Incumprimento
Foram mais de 4500 assinaturas da
sociedade civil recolhidas por 57 associações que subscreveram o projecto-lei
que deu origem ao «Estatuto do Dador de Sangue» consubstanciado na Lei nº
37/2012, de 27 de Agosto.
Delineada em Viana do Castelo, por ter
sido a ADSDVC – Associação de Dadores de Sangue do Distrito de Viana de
Castelo a primeira subscritora, tendo o signatário dado o seu
contributo enquanto ainda era detentor de responsabilidade directiva na ADSBA
– Associação de Dadores de Sangue do Barlavento do Algarve.
Mário Freitas* |
Acontece porem que, decorrido cerca de
17 meses após a sua publicação, a Lei nº 37/2012 ainda não foi objecto de
regulamentação pelo Ministério da Saúde, muito embora, no seu artigo 10º
estabeleça que a lei, publicada em 27 de Agosto de 2012, seja regulamentada
pelo Ministério da Saúde no prazo de 90 dias após a sua publicação. O disposto
neste artigo tem vindo a ser flagrantemente violado pela tutela que não
procedeu à regulamentação da lei no prazo nela consignado, nem posteriormente.

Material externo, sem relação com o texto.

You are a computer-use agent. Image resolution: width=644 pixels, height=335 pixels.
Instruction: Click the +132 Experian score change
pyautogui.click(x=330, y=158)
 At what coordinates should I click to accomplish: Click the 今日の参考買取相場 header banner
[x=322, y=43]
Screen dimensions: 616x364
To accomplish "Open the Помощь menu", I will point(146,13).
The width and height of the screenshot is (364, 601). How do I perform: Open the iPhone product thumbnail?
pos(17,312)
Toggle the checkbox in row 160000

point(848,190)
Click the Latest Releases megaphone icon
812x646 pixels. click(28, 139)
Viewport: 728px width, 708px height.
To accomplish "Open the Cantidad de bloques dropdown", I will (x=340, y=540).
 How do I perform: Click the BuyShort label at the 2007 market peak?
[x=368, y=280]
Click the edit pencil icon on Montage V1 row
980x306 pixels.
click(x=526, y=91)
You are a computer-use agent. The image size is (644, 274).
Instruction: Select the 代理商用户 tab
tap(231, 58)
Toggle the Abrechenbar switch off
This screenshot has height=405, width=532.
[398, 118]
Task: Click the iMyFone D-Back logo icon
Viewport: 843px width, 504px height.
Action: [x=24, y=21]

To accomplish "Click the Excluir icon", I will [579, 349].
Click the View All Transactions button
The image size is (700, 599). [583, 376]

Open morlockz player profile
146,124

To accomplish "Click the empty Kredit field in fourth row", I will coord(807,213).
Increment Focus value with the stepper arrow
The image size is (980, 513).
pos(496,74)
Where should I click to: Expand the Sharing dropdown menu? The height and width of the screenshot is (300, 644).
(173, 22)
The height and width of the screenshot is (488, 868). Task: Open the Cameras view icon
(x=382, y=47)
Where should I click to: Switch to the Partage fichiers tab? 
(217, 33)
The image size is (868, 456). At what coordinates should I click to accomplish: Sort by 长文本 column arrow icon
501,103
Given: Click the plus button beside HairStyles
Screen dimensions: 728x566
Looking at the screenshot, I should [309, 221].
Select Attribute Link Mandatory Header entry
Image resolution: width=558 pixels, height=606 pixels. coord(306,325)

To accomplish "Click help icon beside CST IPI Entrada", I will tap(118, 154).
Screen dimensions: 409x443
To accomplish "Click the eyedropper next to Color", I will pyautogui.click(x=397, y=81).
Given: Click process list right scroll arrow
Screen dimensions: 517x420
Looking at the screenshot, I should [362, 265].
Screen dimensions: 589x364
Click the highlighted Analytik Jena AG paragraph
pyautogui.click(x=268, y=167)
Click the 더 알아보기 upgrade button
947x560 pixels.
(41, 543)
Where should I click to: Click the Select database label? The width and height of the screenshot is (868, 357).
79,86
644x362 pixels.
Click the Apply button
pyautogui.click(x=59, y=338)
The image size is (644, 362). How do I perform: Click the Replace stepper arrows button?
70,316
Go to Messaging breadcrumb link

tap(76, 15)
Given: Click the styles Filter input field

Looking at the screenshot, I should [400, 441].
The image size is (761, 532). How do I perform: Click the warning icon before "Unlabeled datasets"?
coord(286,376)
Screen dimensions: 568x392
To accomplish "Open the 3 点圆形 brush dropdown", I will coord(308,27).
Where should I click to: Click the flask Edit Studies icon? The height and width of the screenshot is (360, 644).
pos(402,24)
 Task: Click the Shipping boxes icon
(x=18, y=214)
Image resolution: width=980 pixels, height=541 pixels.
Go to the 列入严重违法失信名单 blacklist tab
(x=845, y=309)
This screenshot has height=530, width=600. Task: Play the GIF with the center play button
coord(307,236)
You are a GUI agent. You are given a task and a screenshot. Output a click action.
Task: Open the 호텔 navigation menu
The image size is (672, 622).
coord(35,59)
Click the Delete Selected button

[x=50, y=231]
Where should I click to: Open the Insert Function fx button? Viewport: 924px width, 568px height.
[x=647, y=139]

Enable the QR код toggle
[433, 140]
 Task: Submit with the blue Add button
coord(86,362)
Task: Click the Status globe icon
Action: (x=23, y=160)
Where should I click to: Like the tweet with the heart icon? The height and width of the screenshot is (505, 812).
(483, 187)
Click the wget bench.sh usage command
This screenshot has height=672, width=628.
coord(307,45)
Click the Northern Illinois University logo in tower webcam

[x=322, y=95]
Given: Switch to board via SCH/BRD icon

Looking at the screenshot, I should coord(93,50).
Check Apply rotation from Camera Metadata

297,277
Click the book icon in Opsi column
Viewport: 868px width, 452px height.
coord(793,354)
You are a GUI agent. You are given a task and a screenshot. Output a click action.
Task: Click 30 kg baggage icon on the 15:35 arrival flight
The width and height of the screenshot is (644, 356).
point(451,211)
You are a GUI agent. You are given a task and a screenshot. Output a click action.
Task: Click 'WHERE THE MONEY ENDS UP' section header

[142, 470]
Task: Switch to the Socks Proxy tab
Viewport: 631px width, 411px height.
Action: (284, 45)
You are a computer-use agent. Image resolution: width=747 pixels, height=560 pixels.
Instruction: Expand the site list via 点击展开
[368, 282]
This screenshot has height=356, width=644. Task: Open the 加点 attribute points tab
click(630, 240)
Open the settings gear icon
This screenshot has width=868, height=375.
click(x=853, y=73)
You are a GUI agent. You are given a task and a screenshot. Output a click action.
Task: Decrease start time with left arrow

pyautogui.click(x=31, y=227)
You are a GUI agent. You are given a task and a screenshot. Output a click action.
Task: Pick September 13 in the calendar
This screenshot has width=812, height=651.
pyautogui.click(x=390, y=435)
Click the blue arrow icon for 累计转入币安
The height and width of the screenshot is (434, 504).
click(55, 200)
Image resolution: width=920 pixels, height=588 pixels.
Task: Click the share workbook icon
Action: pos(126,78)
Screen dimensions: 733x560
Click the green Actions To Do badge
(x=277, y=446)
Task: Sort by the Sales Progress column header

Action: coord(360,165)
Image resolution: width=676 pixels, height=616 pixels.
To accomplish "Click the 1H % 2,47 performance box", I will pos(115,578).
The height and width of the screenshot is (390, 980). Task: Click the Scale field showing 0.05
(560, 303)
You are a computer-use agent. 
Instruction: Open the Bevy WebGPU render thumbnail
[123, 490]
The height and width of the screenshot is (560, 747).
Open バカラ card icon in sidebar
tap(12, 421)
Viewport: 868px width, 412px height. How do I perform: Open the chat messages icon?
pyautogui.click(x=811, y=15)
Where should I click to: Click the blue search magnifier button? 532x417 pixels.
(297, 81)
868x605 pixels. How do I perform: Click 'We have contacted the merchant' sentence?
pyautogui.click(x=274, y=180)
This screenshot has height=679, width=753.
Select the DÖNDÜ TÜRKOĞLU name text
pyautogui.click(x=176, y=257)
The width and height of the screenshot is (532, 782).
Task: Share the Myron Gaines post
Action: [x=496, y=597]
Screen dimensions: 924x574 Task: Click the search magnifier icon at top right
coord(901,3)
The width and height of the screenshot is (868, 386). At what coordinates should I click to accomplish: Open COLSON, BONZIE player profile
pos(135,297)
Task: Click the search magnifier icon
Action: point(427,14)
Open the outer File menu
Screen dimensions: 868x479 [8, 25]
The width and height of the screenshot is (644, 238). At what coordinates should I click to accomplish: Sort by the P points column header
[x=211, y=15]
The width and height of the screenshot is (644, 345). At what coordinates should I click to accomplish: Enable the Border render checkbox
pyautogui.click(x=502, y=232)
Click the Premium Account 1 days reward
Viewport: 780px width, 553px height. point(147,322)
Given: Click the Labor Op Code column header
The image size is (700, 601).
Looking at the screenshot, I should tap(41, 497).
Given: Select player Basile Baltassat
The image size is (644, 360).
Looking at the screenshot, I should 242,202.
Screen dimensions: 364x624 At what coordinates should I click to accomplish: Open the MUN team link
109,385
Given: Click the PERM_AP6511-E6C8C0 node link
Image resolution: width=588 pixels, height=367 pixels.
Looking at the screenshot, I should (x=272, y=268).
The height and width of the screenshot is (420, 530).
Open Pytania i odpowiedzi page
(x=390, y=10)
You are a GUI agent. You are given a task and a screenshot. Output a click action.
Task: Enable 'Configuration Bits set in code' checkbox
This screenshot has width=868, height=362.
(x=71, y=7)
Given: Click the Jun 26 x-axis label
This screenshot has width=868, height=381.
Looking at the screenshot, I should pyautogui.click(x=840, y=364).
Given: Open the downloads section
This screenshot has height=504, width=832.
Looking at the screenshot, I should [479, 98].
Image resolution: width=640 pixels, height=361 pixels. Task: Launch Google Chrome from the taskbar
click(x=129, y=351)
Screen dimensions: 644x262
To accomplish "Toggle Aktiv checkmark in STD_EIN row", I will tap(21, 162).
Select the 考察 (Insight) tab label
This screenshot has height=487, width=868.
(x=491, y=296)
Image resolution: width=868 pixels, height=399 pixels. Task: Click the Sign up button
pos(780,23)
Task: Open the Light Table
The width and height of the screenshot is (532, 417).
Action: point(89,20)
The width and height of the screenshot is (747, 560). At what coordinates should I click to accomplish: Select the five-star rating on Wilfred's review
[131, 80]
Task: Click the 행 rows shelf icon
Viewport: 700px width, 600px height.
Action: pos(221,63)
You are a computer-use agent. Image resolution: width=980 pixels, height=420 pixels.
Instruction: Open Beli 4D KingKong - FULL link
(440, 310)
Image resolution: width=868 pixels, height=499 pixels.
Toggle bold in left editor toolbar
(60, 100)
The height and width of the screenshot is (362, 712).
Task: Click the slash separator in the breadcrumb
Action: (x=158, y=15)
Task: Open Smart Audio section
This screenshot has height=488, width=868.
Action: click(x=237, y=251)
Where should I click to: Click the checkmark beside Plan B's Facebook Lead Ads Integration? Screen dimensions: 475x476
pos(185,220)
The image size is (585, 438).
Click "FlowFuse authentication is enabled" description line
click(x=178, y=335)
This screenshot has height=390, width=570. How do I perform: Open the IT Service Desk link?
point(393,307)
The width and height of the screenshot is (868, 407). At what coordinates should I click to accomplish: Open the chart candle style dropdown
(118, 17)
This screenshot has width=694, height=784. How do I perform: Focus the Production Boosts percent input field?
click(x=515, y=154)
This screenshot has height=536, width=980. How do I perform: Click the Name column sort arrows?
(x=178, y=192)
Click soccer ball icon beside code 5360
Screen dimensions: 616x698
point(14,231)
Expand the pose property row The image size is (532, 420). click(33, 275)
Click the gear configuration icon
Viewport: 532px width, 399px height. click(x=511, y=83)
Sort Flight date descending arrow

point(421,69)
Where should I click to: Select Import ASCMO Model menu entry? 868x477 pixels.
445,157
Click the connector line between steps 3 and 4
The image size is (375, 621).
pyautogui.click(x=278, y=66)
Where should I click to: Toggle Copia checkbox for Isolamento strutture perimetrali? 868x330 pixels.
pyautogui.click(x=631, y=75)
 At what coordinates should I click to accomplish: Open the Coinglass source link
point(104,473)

O Barlavento em particular e o Algarve
em geral é das poucas, senão a única, Região do país auto-suficiente em sangue.
Condição que poderá cessar por falta de regulamentação do Estatuto do Dador de
Sangue por causar imensos prejuízos à dádiva e à colheita de sangue uma vez que
a situação actual tem retraído e afastado, em geral, o dador a nível regional e
nacional cuja taxa se fixa, actualmente, em 16% de perdas.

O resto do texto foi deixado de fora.